I was born and raised in England where my politics were shaped from a young age by the threat of nuclear war, the toxicity of apartheid and the rise of Thatcherism.
My family immigrated to New Zealand just after I turned 14. I immediately felt at home living in Ponsonby and attending Auckland Girls’ Grammar School, where my interests in service and activism were encouraged. At Otago University, where I completed a law degree (hons) in 1991, I volunteered at the community law centre, taught English as a second language, and was secretary of the Otago Law Students Association.
My community activism continued during a 15 year legal career.
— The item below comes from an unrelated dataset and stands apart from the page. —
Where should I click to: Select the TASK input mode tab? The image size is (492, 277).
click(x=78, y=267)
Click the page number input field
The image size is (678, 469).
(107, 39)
During this time my dad was killed in a car crash. He was 49. Incidentally, my partner Paul and I have lived since 2006 in the Grey Lynn house dad bought over 30 years ago. Many years later, and now with a role on the Waitematā Local Board advocating for road safety, I’ve come to think of dad’s death not just as a family tragedy but also as an example of why the “safe systems” approach to creating a forgiving roading network is so necessary.
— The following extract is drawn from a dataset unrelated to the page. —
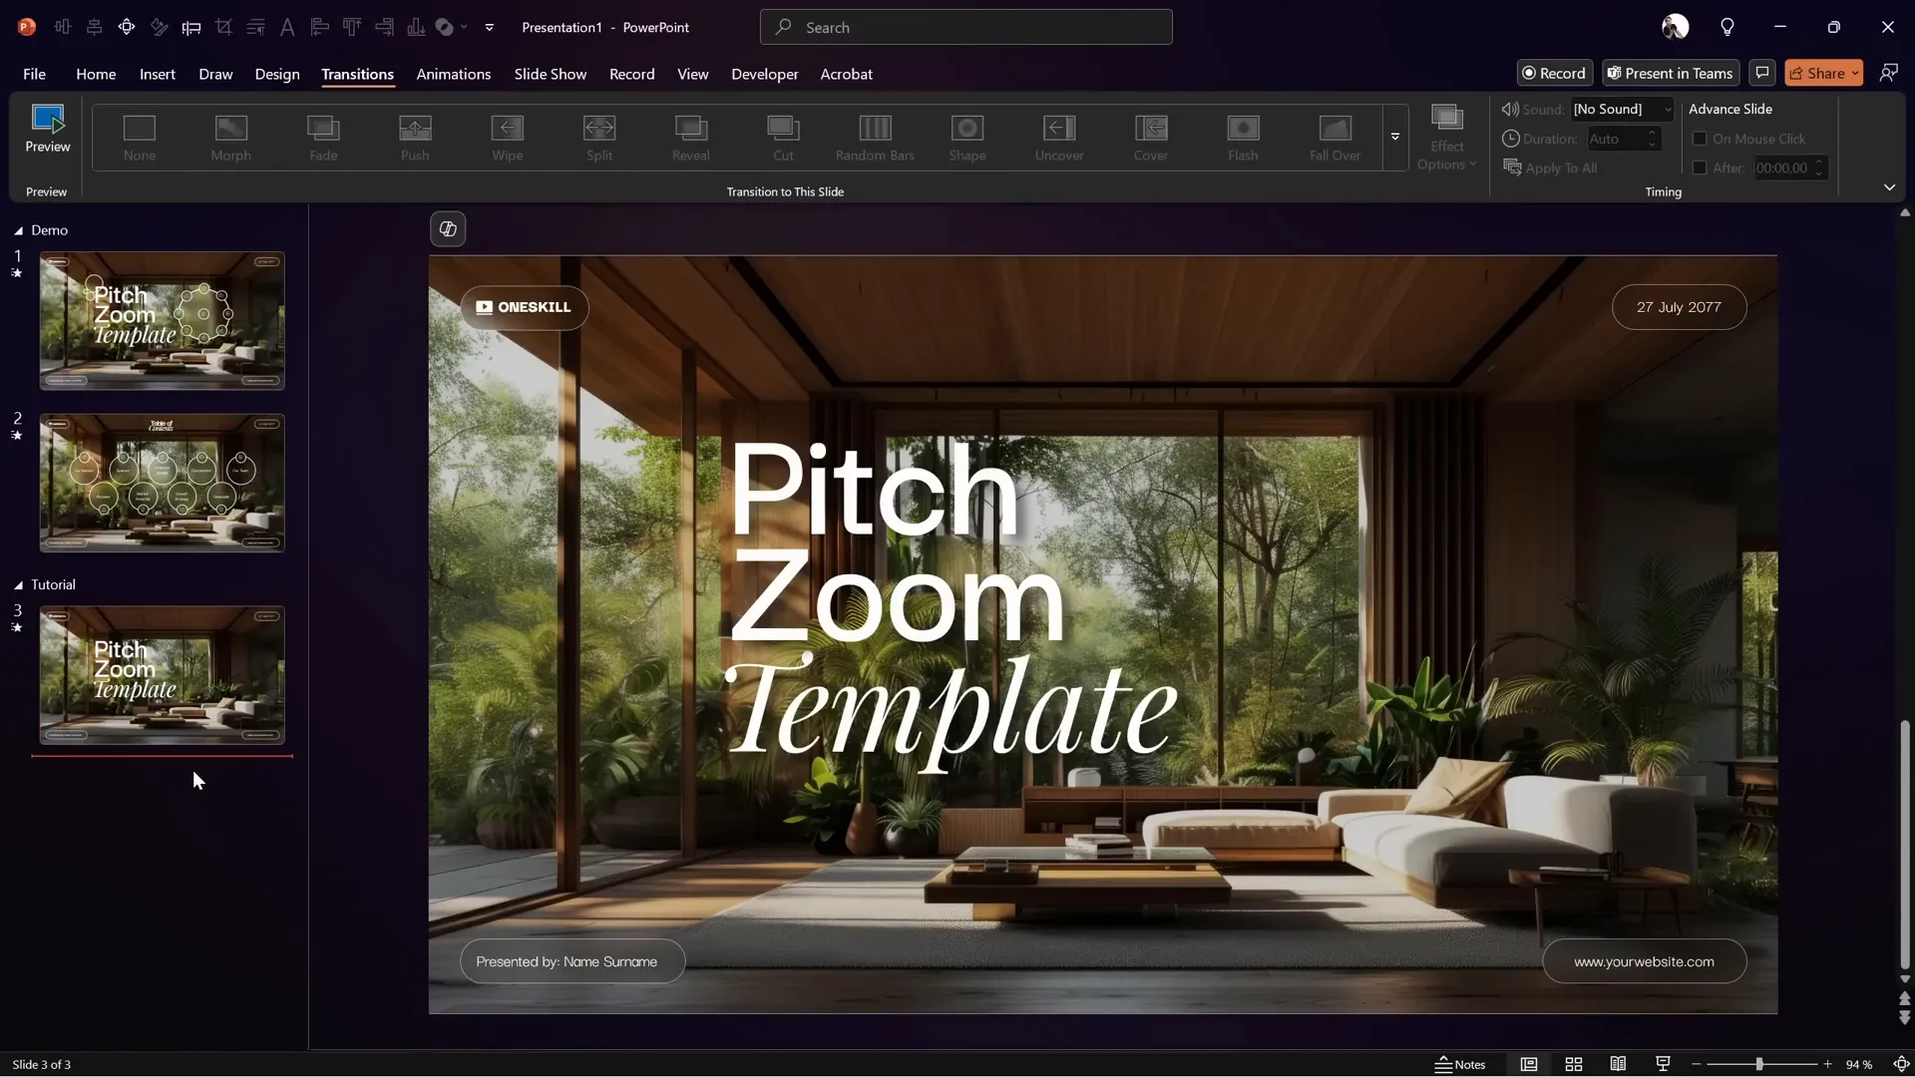Expand the transitions gallery More arrow
The image size is (1915, 1077).
(x=1395, y=137)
An e-bike is my main form of transport but I do own a working 1934 Austin 7 inherited from my dad and am a member of the Vintage Austin Register of NZ.
In 2009, I became a full-time volunteer in the community involved with cycling advocacy, community development and sustainability. I’ve been a trustee of the Kelmarna Organic City Farm, Grey Lynn 2030 and Connected Media, the coordinator of Frocks on Bikes, membership secretary of Cycle Action Auckland (now Bike Auckland) and organiser of climate action events.
I was named Sustainability Champion at the 2011 Sustainable Business Network awards for my cycling advocacy and involvement with the Grey Lynn Farmers Market, which I served for five years as chair of the management committee.